For better or worse, convention dictates centering the listening window directly on axis. The treble rise would appear substantially flatter if the origin point were 30 degrees off-axis horizontally, to reflect the Mini A’s optimal positioning. But that would throw comparability out the window.

 

Conclusions about the Bryston Mini A Bookshelf Speakers

Bryston’s Mini A speakers sound like they measure (or vice-versa): excellent. They render a wide soundstage and have a very open sound. The polar map tells the tale why. But I was also genuinely astounded by how stable and centered their imaging remained even when well, well away from a reasonable listening position. Normally it takes three good speakers up front to get that kind of image stability.

Despite their compact size, the Mini A’s did a credible job even with large-scale orchestral music in my listening room. Still, as one should expect given their size, the Mini A’s are not true full-range speakers. Plug the ports and integrate subwoofers well to enjoy the Mini A’s virtues with significantly enhanced image depth and palpability. But the Mini A’s are very enjoyable even without supplemental deep bass.

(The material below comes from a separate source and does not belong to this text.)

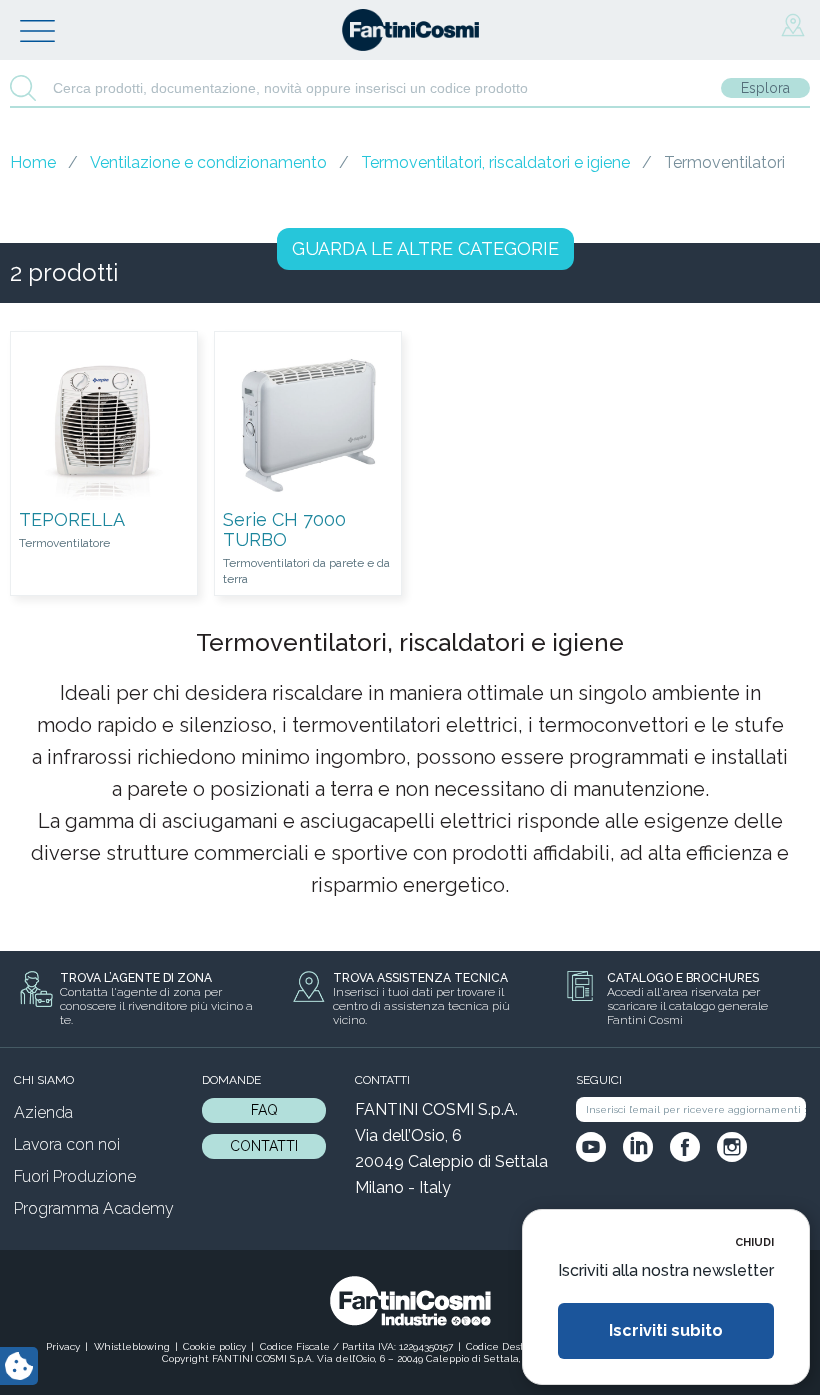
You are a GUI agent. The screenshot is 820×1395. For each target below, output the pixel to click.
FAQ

The Mini A’s also work very well as desktop speakers. Their footprint is relatively small, their height puts the tweeters’ height close to a listener’s ears height, and a desk surface will reinforce the bass. The Mini A’s would also be excellent surrounds in a multichannel system with larger Bryston speakers up front, due to their shared design philosophy and the reduced demands at the surround positions. I recommend carefully auditioning the Bryston Mini A speakers if you are in the market, and I recommend bugging a Bryston dealer to hear what a creatively engineered wide dispersion speaker sounds like even if you are not.

The author wishes to acknowledge the assistance of Dr. David Rich in the preparation of this review.